TEXTO DE LA PÁGINA:
···

Tolkien no hizo caso a los ruegos de Chambers, aunque se sabe que en 1955 aún consideraba que podría intentar concluir aquel trabajo: «Me encanta escribir en verso aliterado, aunque he publicado poco más allá de los fragmentos que aparecen en "El señor de los anillos", salvo "The Homecoming of Beorthnoth'' (...). Tengo esperanzas todavía de terminar un largo poema sobre "La caída de Arturo"en el mismo metro». En él, el escritor se inspiraba por primera vez en uno de los grandes mitos de la literatura anglosajona de todos los tiempos, el rey Arturo, aunque situándose en la última etapa de la leyenda del popular monarca. A Tolkien le sedujo la posibilidad de convertir en versos episodios como el de la expedición del rey a las lejanas tierras paganas, la huida de la reina Ginebra de Camelot o la espectacular batalla naval de Arturo a su regreso a Bretaña, sin olvidar el fin trágico de los amores de Lancelot y Ginebra. Eso se tradujo en una serie de manuscritos que han sido conservados por los herederos del creador de la Tierra Media, borradores, textos acabados, retocados y puestos en limpio, pero todos ellos redactados empleando el metro aliterado en inglés antiguo. No era tarea sencilla recopilar todo este material y en la edición que ve la luz se queda reflejada la labor detectivesca y filológica emprendida por Christopher Tolkien. A ello hay que sumar la excelente traducción que firman Eduardo Segura y Rafael Pascual de este libro.
El libro aterriza en las librerías cuando el mito de Tolkien está en lo más alto. Su hijo reconocía en 2002, en una entrevista con «Le Monde», que «Tolkien se ha convertido en un monstruo devorado por su propia popularidad. El abismo entre la belleza y la seriedad del trabajo, y lo que se ha hecho, me ha abrumado». «La caída de Arturo» era una pieza más del potente corpus literario inédito dejado por el autor a su muerte, hace ahora 40 años, un legado formado por siete decenas de cajas repletas de manuscritos, dibujos y mapas.

···

DATOS MOSTRADOS:
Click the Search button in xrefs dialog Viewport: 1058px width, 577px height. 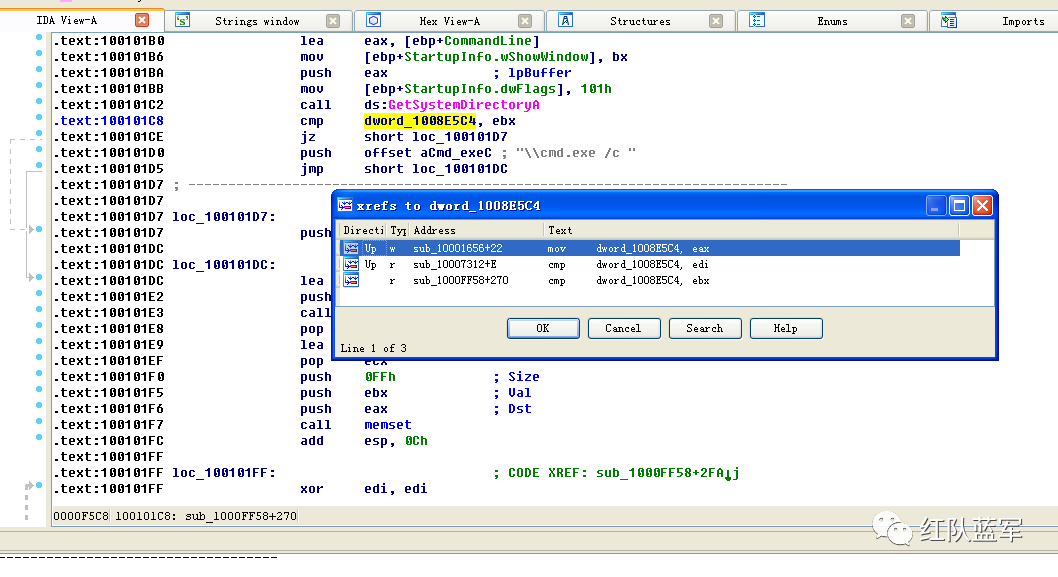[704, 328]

···

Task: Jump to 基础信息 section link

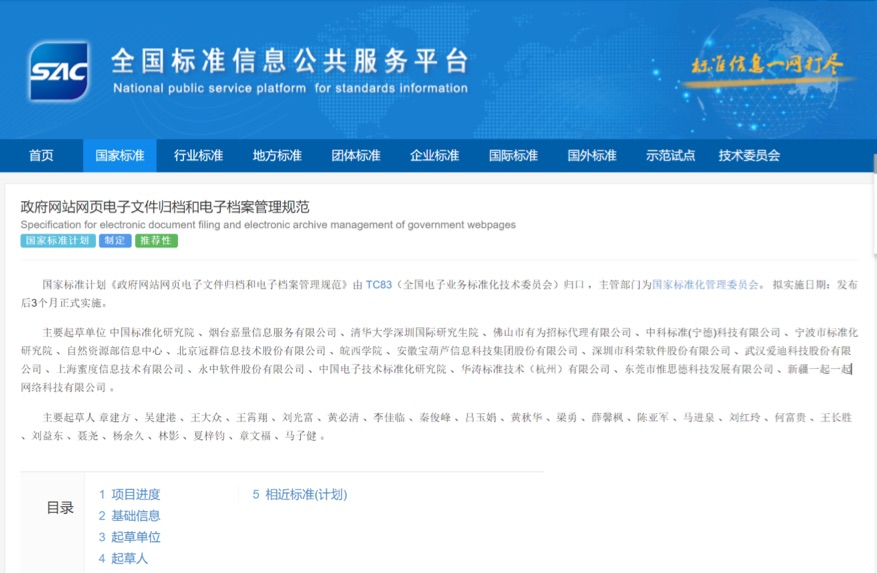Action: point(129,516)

···

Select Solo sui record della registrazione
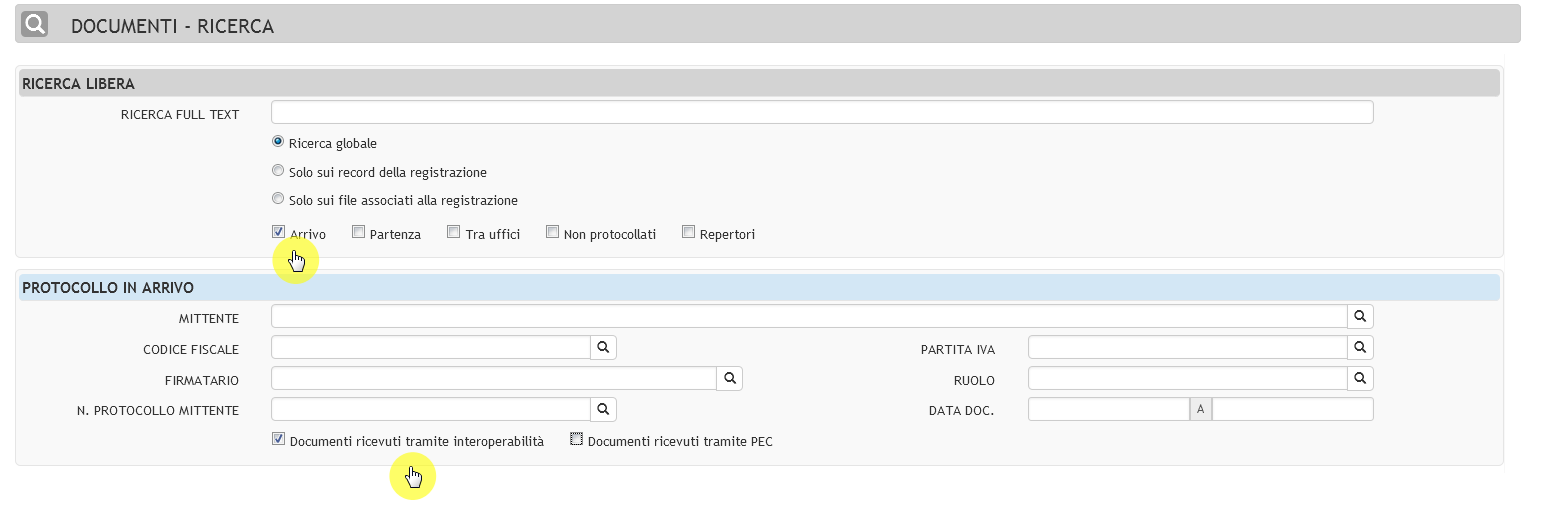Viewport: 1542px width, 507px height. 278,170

···

TAREAS PROPUESTAS:
A. Enumere los episodios de la leyenda artúrica que, según el texto sobre «La caída de Arturo», Tolkien se sintió atraído a convertir en versos.
B. Resuma en dos oraciones el texto sobre «La caída de Arturo».
Los datos no hacen falta para resolver ninguna de las tareas.

SOLUCIONES:
A.
- La expedición del rey a las lejanas tierras paganas
- La huida de la reina Ginebra de Camelot
- La espectacular batalla naval de Arturo a su regreso a Bretaña
- El fin trágico de los amores de Lancelot y Ginebra

B. En 1955 Tolkien aún esperaba terminar un largo poema en verso aliterado sobre la última etapa de la leyenda del rey Arturo. Christopher Tolkien recopiló los manuscritos conservados en una edición traducida por Eduardo Segura y Rafael Pascual, que llega a las librerías cuando el mito de Tolkien está en lo más alto y que forma parte del amplio legado inédito que el autor dejó a su muerte.